**Entries provided:**
══════════
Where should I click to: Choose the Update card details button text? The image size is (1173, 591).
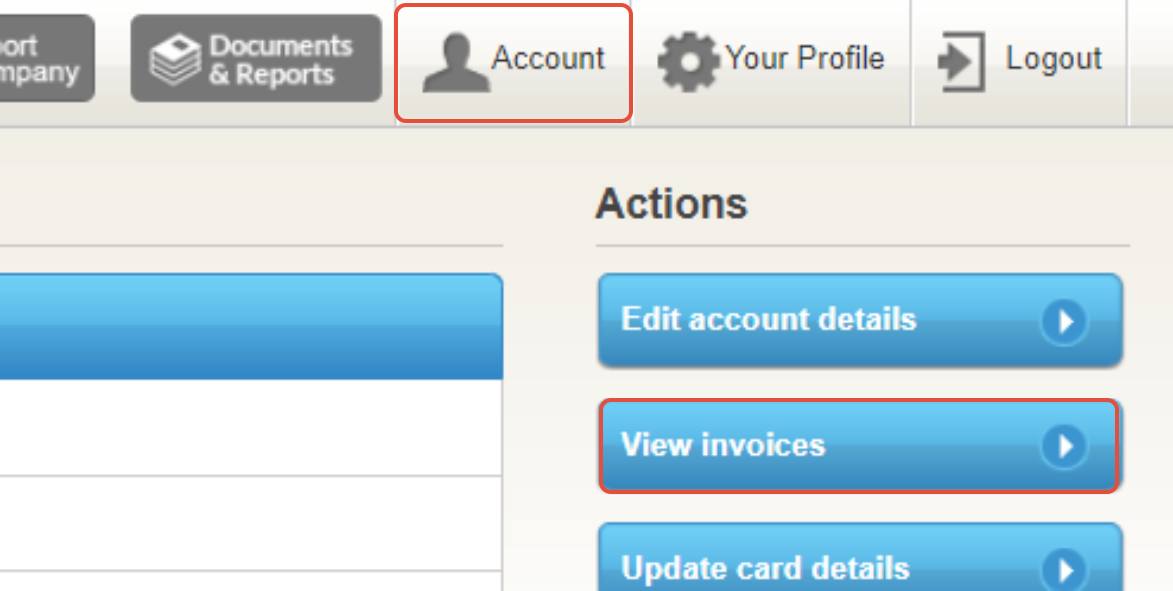[765, 569]
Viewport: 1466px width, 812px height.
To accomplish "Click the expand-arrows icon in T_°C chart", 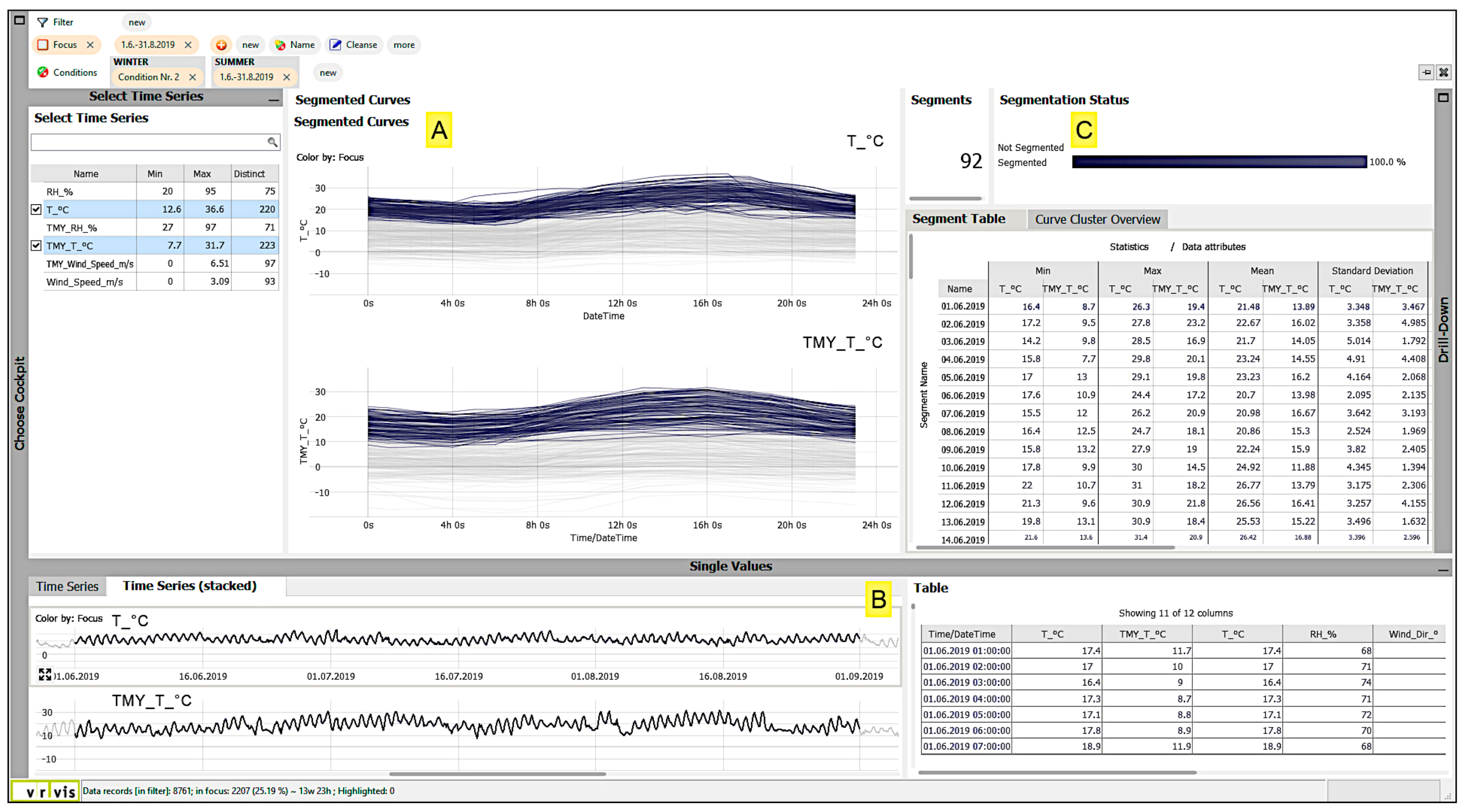I will click(44, 674).
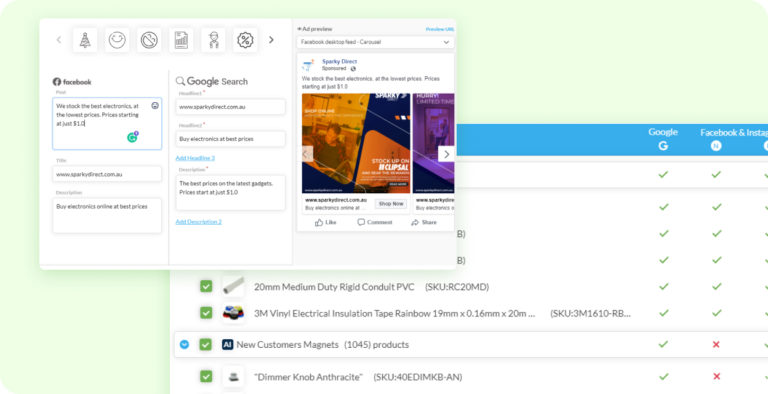Click the Add Headline 3 link
Image resolution: width=768 pixels, height=394 pixels.
195,158
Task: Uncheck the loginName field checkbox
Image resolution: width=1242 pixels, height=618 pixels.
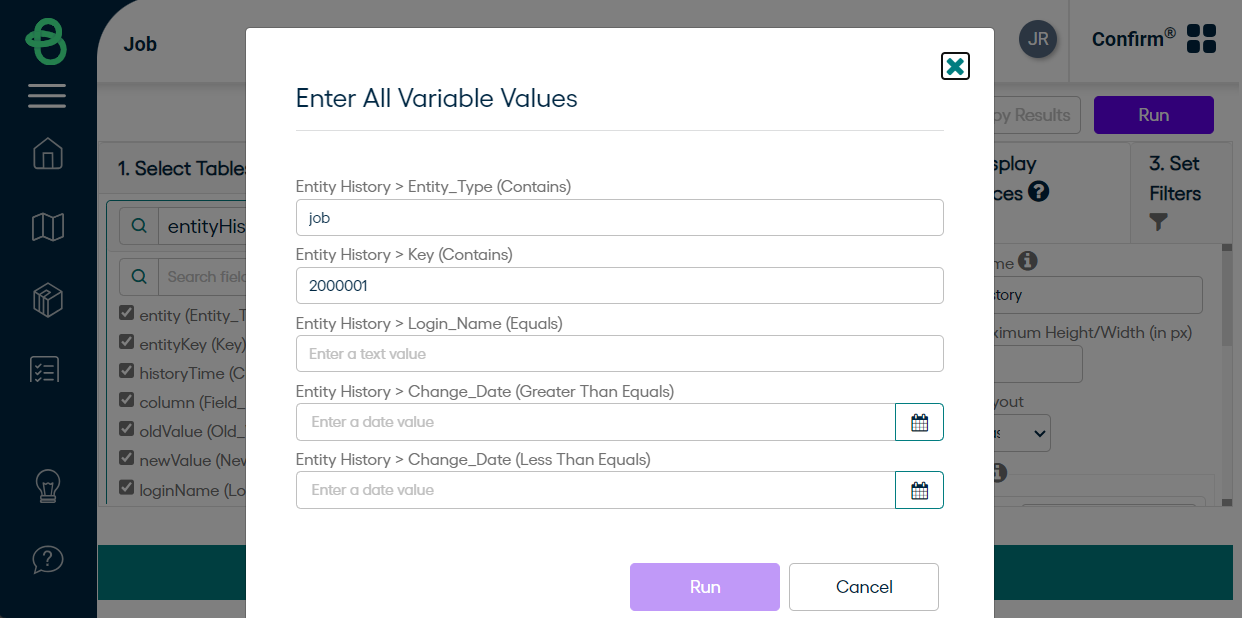Action: click(127, 488)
══════════
**Your objective:** Write out again the part of the data that opens with the line containing "Task: Uncheck the loginName field checkbox" and runs through the end of the data, both ends included. Leave the pictures out.

**Output of the exercise:**
Task: Uncheck the loginName field checkbox
Image resolution: width=1242 pixels, height=618 pixels.
Action: click(127, 488)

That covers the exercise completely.